▸ **DO THIS**: Please put every line of the records below into a numbered list, leaving out any blank lines.

Source data:
————

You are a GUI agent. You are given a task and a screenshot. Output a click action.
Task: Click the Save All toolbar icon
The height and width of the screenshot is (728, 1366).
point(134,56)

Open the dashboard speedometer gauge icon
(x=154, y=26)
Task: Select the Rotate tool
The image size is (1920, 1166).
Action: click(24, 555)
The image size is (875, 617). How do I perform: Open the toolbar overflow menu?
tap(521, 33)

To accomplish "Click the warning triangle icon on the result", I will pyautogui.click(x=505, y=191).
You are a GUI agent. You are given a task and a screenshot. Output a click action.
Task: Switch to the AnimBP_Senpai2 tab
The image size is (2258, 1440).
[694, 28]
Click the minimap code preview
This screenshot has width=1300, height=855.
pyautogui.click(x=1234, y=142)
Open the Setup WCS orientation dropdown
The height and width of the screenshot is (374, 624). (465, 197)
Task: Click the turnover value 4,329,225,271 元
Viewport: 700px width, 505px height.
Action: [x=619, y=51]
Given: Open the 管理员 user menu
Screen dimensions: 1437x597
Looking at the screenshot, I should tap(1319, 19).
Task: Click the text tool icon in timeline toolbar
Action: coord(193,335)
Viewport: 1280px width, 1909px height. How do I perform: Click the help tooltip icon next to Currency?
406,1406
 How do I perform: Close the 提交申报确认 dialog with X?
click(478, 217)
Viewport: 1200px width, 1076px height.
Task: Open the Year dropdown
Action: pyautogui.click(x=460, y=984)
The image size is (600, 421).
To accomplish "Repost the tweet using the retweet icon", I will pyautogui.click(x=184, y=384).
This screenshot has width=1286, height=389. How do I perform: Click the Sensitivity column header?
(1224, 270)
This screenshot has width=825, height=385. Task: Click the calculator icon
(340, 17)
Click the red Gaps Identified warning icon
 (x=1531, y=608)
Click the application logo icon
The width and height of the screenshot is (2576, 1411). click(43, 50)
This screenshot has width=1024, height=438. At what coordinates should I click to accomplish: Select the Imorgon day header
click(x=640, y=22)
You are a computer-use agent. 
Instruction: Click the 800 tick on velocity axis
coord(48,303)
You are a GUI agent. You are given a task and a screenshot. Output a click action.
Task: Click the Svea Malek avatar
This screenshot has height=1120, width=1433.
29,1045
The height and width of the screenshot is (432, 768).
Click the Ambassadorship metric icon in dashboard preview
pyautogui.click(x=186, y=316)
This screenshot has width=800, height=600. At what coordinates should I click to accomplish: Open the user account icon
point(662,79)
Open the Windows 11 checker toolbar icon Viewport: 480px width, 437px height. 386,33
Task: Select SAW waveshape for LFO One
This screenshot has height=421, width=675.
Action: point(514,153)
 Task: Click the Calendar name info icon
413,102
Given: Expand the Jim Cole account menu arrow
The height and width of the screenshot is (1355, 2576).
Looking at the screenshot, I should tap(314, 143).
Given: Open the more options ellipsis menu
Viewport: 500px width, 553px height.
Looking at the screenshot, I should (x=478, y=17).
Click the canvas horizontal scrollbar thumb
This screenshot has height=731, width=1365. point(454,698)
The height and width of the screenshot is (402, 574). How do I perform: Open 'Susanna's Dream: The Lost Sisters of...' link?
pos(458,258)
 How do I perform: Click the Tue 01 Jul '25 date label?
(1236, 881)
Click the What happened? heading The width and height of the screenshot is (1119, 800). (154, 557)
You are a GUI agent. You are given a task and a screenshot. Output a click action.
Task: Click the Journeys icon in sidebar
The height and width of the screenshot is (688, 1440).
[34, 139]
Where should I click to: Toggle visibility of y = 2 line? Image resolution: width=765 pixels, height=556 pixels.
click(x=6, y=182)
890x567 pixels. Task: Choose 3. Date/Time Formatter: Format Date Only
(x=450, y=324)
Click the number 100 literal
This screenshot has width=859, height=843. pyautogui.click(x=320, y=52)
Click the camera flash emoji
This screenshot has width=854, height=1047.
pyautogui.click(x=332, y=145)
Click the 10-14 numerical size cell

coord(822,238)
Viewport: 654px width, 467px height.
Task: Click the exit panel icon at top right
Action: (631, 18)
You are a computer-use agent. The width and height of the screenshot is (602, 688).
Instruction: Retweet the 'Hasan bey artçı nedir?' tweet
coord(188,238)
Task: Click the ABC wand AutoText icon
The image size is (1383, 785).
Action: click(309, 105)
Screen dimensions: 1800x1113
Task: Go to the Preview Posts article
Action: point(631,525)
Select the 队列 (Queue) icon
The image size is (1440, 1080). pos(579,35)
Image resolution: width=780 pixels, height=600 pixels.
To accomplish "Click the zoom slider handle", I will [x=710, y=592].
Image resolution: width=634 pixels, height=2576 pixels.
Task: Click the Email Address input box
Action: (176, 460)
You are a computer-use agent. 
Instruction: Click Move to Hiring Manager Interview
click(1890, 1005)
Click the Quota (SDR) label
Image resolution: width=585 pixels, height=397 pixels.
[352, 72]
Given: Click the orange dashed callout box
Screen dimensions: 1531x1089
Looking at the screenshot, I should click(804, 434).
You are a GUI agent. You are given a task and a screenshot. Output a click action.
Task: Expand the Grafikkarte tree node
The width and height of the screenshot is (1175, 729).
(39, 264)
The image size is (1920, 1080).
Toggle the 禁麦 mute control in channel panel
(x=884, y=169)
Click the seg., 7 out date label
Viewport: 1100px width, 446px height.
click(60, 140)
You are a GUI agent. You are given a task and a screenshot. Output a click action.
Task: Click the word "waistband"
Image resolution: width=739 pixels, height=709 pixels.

————

▸ **FINAL ANSWER**:
1. You are a GUI agent. You are given a task and a screenshot. Output a click action.
2. Task: Click the Save All toolbar icon
3. The height and width of the screenshot is (728, 1366).
4. point(134,56)
5. Open the dashboard speedometer gauge icon
6. (x=154, y=26)
7. Task: Select the Rotate tool
8. The image size is (1920, 1166).
9. Action: click(24, 555)
10. The image size is (875, 617). How do I perform: Open the toolbar overflow menu?
11. tap(521, 33)
12. To accomplish "Click the warning triangle icon on the result", I will pyautogui.click(x=505, y=191).
13. You are a GUI agent. You are given a task and a screenshot. Output a click action.
14. Task: Switch to the AnimBP_Senpai2 tab
15. The image size is (2258, 1440).
16. [694, 28]
17. Click the minimap code preview
18. This screenshot has width=1300, height=855.
19. pyautogui.click(x=1234, y=142)
20. Open the Setup WCS orientation dropdown
21. The height and width of the screenshot is (374, 624). (465, 197)
22. Task: Click the turnover value 4,329,225,271 元
23. Viewport: 700px width, 505px height.
24. Action: [x=619, y=51]
25. Given: Open the 管理员 user menu
26. Screen dimensions: 1437x597
27. Looking at the screenshot, I should tap(1319, 19).
28. Task: Click the text tool icon in timeline toolbar
29. Action: coord(193,335)
30. Viewport: 1280px width, 1909px height. How do I perform: Click the help tooltip icon next to Currency?
31. 406,1406
32.  How do I perform: Close the 提交申报确认 dialog with X?
33. click(478, 217)
34. Viewport: 1200px width, 1076px height.
35. Task: Open the Year dropdown
36. Action: pyautogui.click(x=460, y=984)
37. The image size is (600, 421).
38. To accomplish "Repost the tweet using the retweet icon", I will pyautogui.click(x=184, y=384).
39. This screenshot has width=1286, height=389. How do I perform: Click the Sensitivity column header?
40. (1224, 270)
41. This screenshot has width=825, height=385. Task: Click the calculator icon
42. (340, 17)
43. Click the red Gaps Identified warning icon
44.  (x=1531, y=608)
45. Click the application logo icon
46. The width and height of the screenshot is (2576, 1411). click(43, 50)
47. This screenshot has width=1024, height=438. At what coordinates should I click to accomplish: Select the Imorgon day header
48. click(x=640, y=22)
49. You are a computer-use agent. 
50. Instruction: Click the 800 tick on velocity axis
51. coord(48,303)
52. You are a GUI agent. You are given a task and a screenshot. Output a click action.
53. Task: Click the Svea Malek avatar
54. This screenshot has height=1120, width=1433.
55. 29,1045
56. The height and width of the screenshot is (432, 768).
57. Click the Ambassadorship metric icon in dashboard preview
58. pyautogui.click(x=186, y=316)
59. This screenshot has width=800, height=600. At what coordinates should I click to accomplish: Open the user account icon
60. point(662,79)
61. Open the Windows 11 checker toolbar icon Viewport: 480px width, 437px height. 386,33
62. Task: Select SAW waveshape for LFO One
63. This screenshot has height=421, width=675.
64. Action: point(514,153)
65.  Task: Click the Calendar name info icon
66. 413,102
67. Given: Expand the Jim Cole account menu arrow
68. The height and width of the screenshot is (1355, 2576).
69. Looking at the screenshot, I should tap(314, 143).
70. Given: Open the more options ellipsis menu
71. Viewport: 500px width, 553px height.
72. Looking at the screenshot, I should (x=478, y=17).
73. Click the canvas horizontal scrollbar thumb
74. This screenshot has height=731, width=1365. point(454,698)
75. The height and width of the screenshot is (402, 574). How do I perform: Open 'Susanna's Dream: The Lost Sisters of...' link?
76. pos(458,258)
77.  How do I perform: Click the Tue 01 Jul '25 date label?
78. (1236, 881)
79. Click the What happened? heading The width and height of the screenshot is (1119, 800). (154, 557)
80. You are a GUI agent. You are given a task and a screenshot. Output a click action.
81. Task: Click the Journeys icon in sidebar
82. The height and width of the screenshot is (688, 1440).
83. [34, 139]
84. Where should I click to: Toggle visibility of y = 2 line? Image resolution: width=765 pixels, height=556 pixels.
85. click(x=6, y=182)
86. 890x567 pixels. Task: Choose 3. Date/Time Formatter: Format Date Only
87. (x=450, y=324)
88. Click the number 100 literal
89. This screenshot has width=859, height=843. pyautogui.click(x=320, y=52)
90. Click the camera flash emoji
91. This screenshot has width=854, height=1047.
92. pyautogui.click(x=332, y=145)
93. Click the 10-14 numerical size cell
94. coord(822,238)
95. Viewport: 654px width, 467px height.
96. Task: Click the exit panel icon at top right
97. Action: (631, 18)
98. You are a computer-use agent. The width and height of the screenshot is (602, 688).
99. Instruction: Retweet the 'Hasan bey artçı nedir?' tweet
100. coord(188,238)
101. Task: Click the ABC wand AutoText icon
102. The image size is (1383, 785).
103. Action: click(309, 105)
104. Screen dimensions: 1800x1113
105. Task: Go to the Preview Posts article
106. Action: point(631,525)
107. Select the 队列 (Queue) icon
108. The image size is (1440, 1080). pos(579,35)
109. Image resolution: width=780 pixels, height=600 pixels.
110. To accomplish "Click the zoom slider handle", I will [x=710, y=592].
111. Image resolution: width=634 pixels, height=2576 pixels.
112. Task: Click the Email Address input box
113. Action: (176, 460)
114. You are a computer-use agent. 
115. Instruction: Click Move to Hiring Manager Interview
116. click(1890, 1005)
117. Click the Quota (SDR) label
118. Image resolution: width=585 pixels, height=397 pixels.
119. [352, 72]
120. Given: Click the orange dashed callout box
121. Screen dimensions: 1531x1089
122. Looking at the screenshot, I should click(804, 434).
123. You are a GUI agent. You are given a task and a screenshot. Output a click action.
124. Task: Expand the Grafikkarte tree node
125. The width and height of the screenshot is (1175, 729).
126. (39, 264)
127. The image size is (1920, 1080).
128. Toggle the 禁麦 mute control in channel panel
129. (x=884, y=169)
130. Click the seg., 7 out date label
131. Viewport: 1100px width, 446px height.
132. click(60, 140)
133. You are a GUI agent. You are given a task and a screenshot. Output a click action.
134. Task: Click the word "waistband"
135. Image resolution: width=739 pixels, height=709 pixels.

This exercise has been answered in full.